» **EXTRACT**
Fairchild v. Fairchild

676 P.2d 722, 106 Idaho 147, 1984 Ida. App. LEXIS 422
CourtIdaho Court of Appeals
DecidedJanuary 31, 1984
Docket14186
StatusPublished
Cited by4 cases

This text of 676 P.2d 722 (Fairchild v. Fairchild) is published on Counsel Stack Legal Research, covering Idaho Court of Appeals primary law. Counsel Stack provides free access to over 12 million legal documents including statutes, case law, regulations, and constitutions.

Bluebook
Fairchild v. Fairchild, 676 P.2d 722, 106 Idaho 147, 1984 Ida. App. LEXIS 422 (Idaho Ct. App. 1984).

Opinion

WALTERS, Chief Judge.

Eldon and Rose Fairchild appeal from a district court judgment holding that they had not gained title to certain real property by oral conveyance or adverse possession. The court ruled that Eldon and Rose were cotenants with the respondents, Eldon’s brothers and sisters and other relatives, who were heirs of Eldon’s mother. The dispute concerns thirteen acres of land. On appeal, Eldon argues that several of the court’s findings and conclusions were erroneous. Both appellants and respondents request attorney fees on appeal. We affirm the judgment and award attorney fees to the respondents.

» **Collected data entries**
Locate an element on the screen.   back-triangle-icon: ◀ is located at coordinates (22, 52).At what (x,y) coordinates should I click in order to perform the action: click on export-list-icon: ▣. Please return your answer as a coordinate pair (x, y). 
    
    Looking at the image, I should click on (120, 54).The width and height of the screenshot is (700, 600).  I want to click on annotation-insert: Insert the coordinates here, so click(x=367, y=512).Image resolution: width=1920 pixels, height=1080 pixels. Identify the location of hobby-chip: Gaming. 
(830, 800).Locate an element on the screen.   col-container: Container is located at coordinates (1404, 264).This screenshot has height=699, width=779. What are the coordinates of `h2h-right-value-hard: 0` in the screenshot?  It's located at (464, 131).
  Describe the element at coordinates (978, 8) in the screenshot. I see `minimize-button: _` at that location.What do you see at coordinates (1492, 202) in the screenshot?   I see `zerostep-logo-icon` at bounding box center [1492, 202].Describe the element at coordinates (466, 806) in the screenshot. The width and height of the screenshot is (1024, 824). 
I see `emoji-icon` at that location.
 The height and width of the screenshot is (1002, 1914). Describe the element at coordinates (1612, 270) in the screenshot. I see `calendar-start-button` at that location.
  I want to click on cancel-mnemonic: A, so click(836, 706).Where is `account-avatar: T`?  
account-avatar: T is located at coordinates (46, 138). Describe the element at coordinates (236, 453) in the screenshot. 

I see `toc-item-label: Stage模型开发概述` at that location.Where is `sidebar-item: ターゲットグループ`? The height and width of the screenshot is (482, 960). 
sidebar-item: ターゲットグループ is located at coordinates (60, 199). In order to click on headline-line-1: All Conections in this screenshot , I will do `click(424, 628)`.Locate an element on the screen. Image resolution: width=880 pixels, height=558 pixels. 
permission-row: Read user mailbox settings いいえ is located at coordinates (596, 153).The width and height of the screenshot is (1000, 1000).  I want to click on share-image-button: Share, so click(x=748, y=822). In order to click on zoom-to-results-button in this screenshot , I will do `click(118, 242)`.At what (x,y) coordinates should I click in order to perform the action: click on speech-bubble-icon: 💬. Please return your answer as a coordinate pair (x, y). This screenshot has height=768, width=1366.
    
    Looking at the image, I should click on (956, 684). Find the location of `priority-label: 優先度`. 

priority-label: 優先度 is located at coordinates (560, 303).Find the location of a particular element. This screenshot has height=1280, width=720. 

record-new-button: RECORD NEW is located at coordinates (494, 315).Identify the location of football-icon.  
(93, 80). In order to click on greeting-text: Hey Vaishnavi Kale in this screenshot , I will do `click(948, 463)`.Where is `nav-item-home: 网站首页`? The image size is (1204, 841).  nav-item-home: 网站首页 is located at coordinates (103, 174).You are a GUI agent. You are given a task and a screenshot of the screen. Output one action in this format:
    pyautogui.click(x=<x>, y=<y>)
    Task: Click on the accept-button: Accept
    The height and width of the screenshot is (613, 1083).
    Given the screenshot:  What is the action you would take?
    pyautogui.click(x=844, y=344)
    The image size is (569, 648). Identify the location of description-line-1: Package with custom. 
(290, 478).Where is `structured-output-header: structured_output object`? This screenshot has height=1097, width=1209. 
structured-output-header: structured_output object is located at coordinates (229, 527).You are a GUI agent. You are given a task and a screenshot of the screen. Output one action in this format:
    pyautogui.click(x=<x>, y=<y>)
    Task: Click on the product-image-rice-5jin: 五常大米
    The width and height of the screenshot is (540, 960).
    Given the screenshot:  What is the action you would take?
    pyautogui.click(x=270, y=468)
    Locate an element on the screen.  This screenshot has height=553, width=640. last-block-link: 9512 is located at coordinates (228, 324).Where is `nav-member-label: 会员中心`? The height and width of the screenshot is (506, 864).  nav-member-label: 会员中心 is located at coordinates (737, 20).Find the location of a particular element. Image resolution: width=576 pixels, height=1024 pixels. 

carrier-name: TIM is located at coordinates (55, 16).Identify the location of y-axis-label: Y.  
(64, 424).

» **CHECK YOUR UNDERSTANDING**
- 1) Summarize the Fairchild v. Fairchild opinion in two sentences.
- 2) Pick up the Fairchild v. Fairchild opinion after its last sentence and keep writing.

» **ANSWERS TO THE EXERCISES**
- 1) Eldon and Rose Fairchild appealed a district court judgment holding that they had not gained title to thirteen acres by oral conveyance or adverse possession and that they were cotenants with the respondents, heirs of Eldon's mother. The Idaho Court of Appeals affirmed the judgment and awarded attorney fees on appeal to the respondents.

- 2)
I

The court found the following facts. In 1939, Eldon joined with his parents, John and Louisiana Fairchild, in executing an extension of a mortgage loan on farm property owned by John and Louisiana. At that time, Eldon entered into an oral agreement with his parents to operate the entire farm. In March, 1946, John and Louisiana deeded to Eldon the farm, with the exception of thirteen acres where their home was located, upon the condition that Eldon assume and pay the existing mortgage. At the same time, Eldon entered into a contract to purchase certain cattle and equipment from his parents. Simultaneously with the execution of the deed to Eldon and of the contract to purchase cattle and equipment, John deeded the remaining thirteen acres to his wife, Louisiana. In 1953, John and Louisiana gave the State of Idaho a public assistance lien on the thirteen acres. See former I.C. § 56-224a. John died in 1954 and Louisiana died in 1961.

*150 The court found that Eldon had farmed the thirteen acres around John and Louisiana’s home since 1939, and he continued to do so after their deaths until 1977 when he sold all of the farm except for the thirteen acres. Thereafter the purchasers of the farm operated the thirteen acres as rental property. The court found that Eldon had paid taxes on the thirteen acres, as well as on the other land conveyed to him, since • 1946. It also found that two of Eldon’s brothers, Asahel and George, did not interfere with Eldon’s possession or use of the thirteen acres because Asahel and George believed, erroneously, that the State of Idaho owned the land under the public assistance lien.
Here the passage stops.